As in GUTENKUNST et al. (2009), we assumed a divergence time of 6 million years between human and chimpanzee and a generation time of 25 years. We estimated a mutation rate of μ = 2.35 × 10−8 per site per generation from sequence divergence present in the data. This is identical to the estimate by GUTENKUNST et al. (2009) and comparable to other estimates (e.g. NACHMAN and CROWELL (2000)).Nachman and Crowell's rate is derived under an assumption of the human-chimp divergence, and of the human ancestral population size. Gutenkurst et al. inferred a 100,000-year old divergence time with the same mutation rate as Lukic and Hey. But, direct measurements of the human autosomal mutation rate range between 1-1.3x10^-8, with a recent estimate of 1.38x10^-8 from a large population sample of ~14,000 individuals where Ne and μ could be simultaneously estimated.
As I mentioned before, the discrepancy between the low and high autosomal mutation rate is substantial. But, we must remember that the widely-cited 2.5x10^-8 mutation rate of Nachman and Crowell depends on some very strict assumptions: 5 million years between chimp and human, 20-year generation: change the effective size to 10^5 individuals, and the mutation rate drops to 1.5x10^-8.

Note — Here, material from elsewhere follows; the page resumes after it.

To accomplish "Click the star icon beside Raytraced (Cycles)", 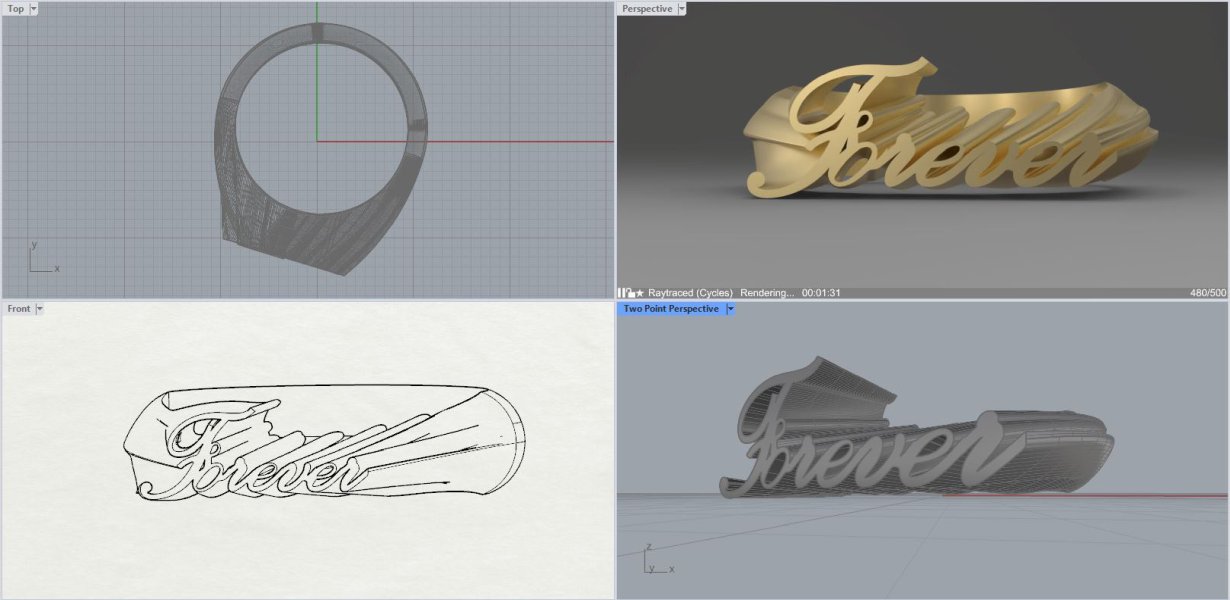I will [640, 293].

This is an important distinction to resolve: if the slower rate is adopted, then Out-of-Africa may go to >100ka, and may correspond to the Nubian Complex of Arabia. With the faster rate, we get the archaeologically invisible 60,000 year old coastal migration. I tend to favor the older time, but the issue needs to be addressed.

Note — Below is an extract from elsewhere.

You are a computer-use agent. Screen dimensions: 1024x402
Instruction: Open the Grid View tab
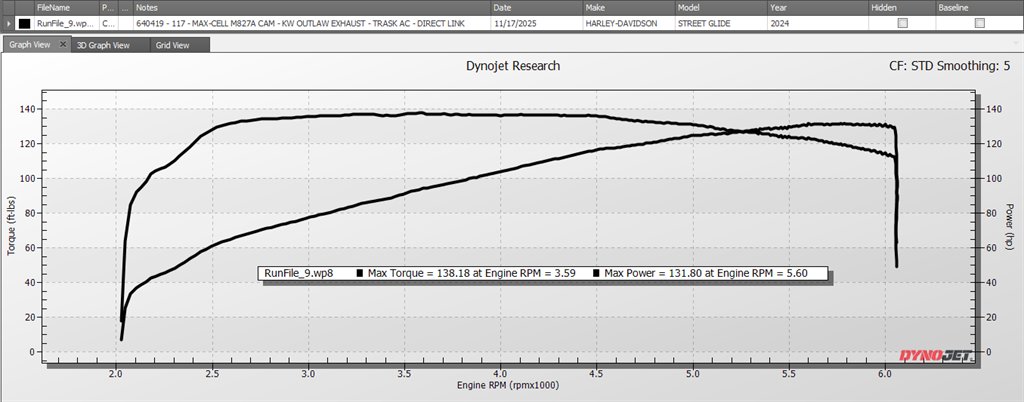tap(172, 45)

Genetics August 3, 2012 genetics.112.141846
Demographic Inference Using Spectral Methods on SNP Data, With an Analysis of the Human out-of-Africa Expansion
Sergio Lukić, and Jody Hey
We present an implementation of a recently introduced method for estimating the allele frequency spectrum under the diffusion approximation. For SNP frequency data from multiple populations, the method computes numerical solutions to the allele frequency spectrum (AFS) under a complex model that includes population splitting events, migration, population expansion and admixture. The solution to the diffusion partial differential equation (PDE) that mimics the evolutionary process is found by means of truncated polynomial expansions. In the absence of gene-flow, our computation of frequency spectra yields exact results. The results are compared to those which use a finite difference method and to forward diffusion simulations. In general, all the methods yield comparable results, although the polynomial-based approach is the most accurate in the weak-migration limit. Also, the economical use of memory attained by the polynomial expansions makes the study of models with four populations possible for the first time. The method was applied to a four-population model of the human expansion out of Africa and the peopling of the Americas, using the Environmental Genome Project (EGP) SNP database. Although our confidence intervals largely overlapped previous analyses of these data, some were significantly different. In particular, estimates of migration among African, European and Asian populations were considerably lower than in a previous study and the estimated time of migration out of Africa was earlier. The estimated time of founding of a human population outside of Africa was 52,000 years (95% confidence interval: 36,000 - 80,800 years).